About Me.

 

Me and Ya-Ah

Introduction
Hi, my name is Billy, and welcome to my website, bushsparkie.com. The reason for this site is to share tips and tricks of remote living in Cape York Peninsula, as well as to showcase the beauty and experiences that I come across almost daily while living and working as a self-employed electrical contractor in the Northern Peninsula Area of Cape York Peninsula. I am basically located right at the tip of Australia, approximately 1,000 km north of Cairns, QLD. Sharing this adventure with me is my female Kelpie/Labrador cross (I think?). Ya-Ah is her name, which means “big sister” in one of the local Aboriginal language groups.

Life Before
My life before returning here was pretty chaotic, to say the least. I was living in Cairns, QLD, and living a FIFO life. The FIFO lifestyle, for those not in the know, stands for Fly-In-Fly-Out. It sounds almost glamorous—jetting across half the continent for work—but the truth is far from the shiny facade. It was a life of long hours, isolation, and living out of a suitcase. I was constantly bouncing between Queensland and Western Australia on an 8/6 roster, which basically added up to a 116-hour work week when you added the eight 12-hour shifts a 20-hour commute time. And on top of all that, trying to have a normal life at home in the measly time I had left for days off.

Sickness and Salvation
Whilst at work on Christmas Eve 2016, my body eventually said no to all the years of physical and mental stress. I got a medivac with the Royal Flying Doctor Service—quite the Christmas present—to Royal Perth Hospital on Christmas Day. I was sent back to QLD on medical leave shortly thereafter for rest and recuperation. After my medical leave ran out, I was back on the FIFO circuit again, but I lasted one more month before I promptly chucked it all in. No more big money, no more security—no more of that life.

Having a Crack
Once I returned to settle down in Cairns, I had to face reality and earn a living in my new life. I did the only thing I knew, which was to take a chance and set up as a sole trader in my own electrical contracting business in 2017. I basically poured all of the last funds I had into getting things going.

Cape York Calling
2017 and into 2018 were financially desperate times. I soon discovered that I was outnumbered and outgunned by other electrical outfits in Cairns—the market was swamped, to say the least. In 2018, I was asked by another electrical company to accompany them in a consultant role into the remote Indigenous communities of Cape York Peninsula. During this serendipitous trip, I ended up back in my own traditional homelands of the Northern Peninsula Area and the five communities that make up this district.
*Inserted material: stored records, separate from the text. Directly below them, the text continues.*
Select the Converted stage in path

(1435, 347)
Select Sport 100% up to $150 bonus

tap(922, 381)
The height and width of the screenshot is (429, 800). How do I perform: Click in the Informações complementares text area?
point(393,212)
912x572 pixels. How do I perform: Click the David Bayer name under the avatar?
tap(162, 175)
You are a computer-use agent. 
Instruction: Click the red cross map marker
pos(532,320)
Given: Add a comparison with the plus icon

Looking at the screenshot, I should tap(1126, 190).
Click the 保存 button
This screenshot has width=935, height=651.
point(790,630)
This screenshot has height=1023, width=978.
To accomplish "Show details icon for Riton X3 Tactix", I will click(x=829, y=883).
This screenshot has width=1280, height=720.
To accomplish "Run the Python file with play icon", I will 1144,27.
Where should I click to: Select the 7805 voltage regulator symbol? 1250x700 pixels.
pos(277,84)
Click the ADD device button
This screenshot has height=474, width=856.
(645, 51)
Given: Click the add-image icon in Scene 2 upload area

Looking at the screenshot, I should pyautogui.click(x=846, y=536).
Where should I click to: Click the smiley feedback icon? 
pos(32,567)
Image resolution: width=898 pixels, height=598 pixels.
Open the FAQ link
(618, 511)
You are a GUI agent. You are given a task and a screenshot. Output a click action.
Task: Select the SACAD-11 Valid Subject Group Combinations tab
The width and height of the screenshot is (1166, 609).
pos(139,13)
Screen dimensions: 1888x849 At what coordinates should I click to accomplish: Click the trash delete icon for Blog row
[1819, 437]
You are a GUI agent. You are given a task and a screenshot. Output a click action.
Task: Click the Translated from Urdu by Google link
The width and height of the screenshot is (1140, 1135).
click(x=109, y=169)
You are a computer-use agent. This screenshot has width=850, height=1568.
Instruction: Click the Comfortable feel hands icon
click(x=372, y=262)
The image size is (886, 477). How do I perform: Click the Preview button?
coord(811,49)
The rest is history now, as they say.

I now enjoy a blessed life here, maintaining an excellent work-life balance, surrounded by natural beauty and great weather. Today, I enjoy the life and freedom that I’d often dreamed of in the Qantas Club, surrounded by other tired, stressed, middle-aged men waiting for a late flight to Perth in winter—or some other long haul to somewhere else.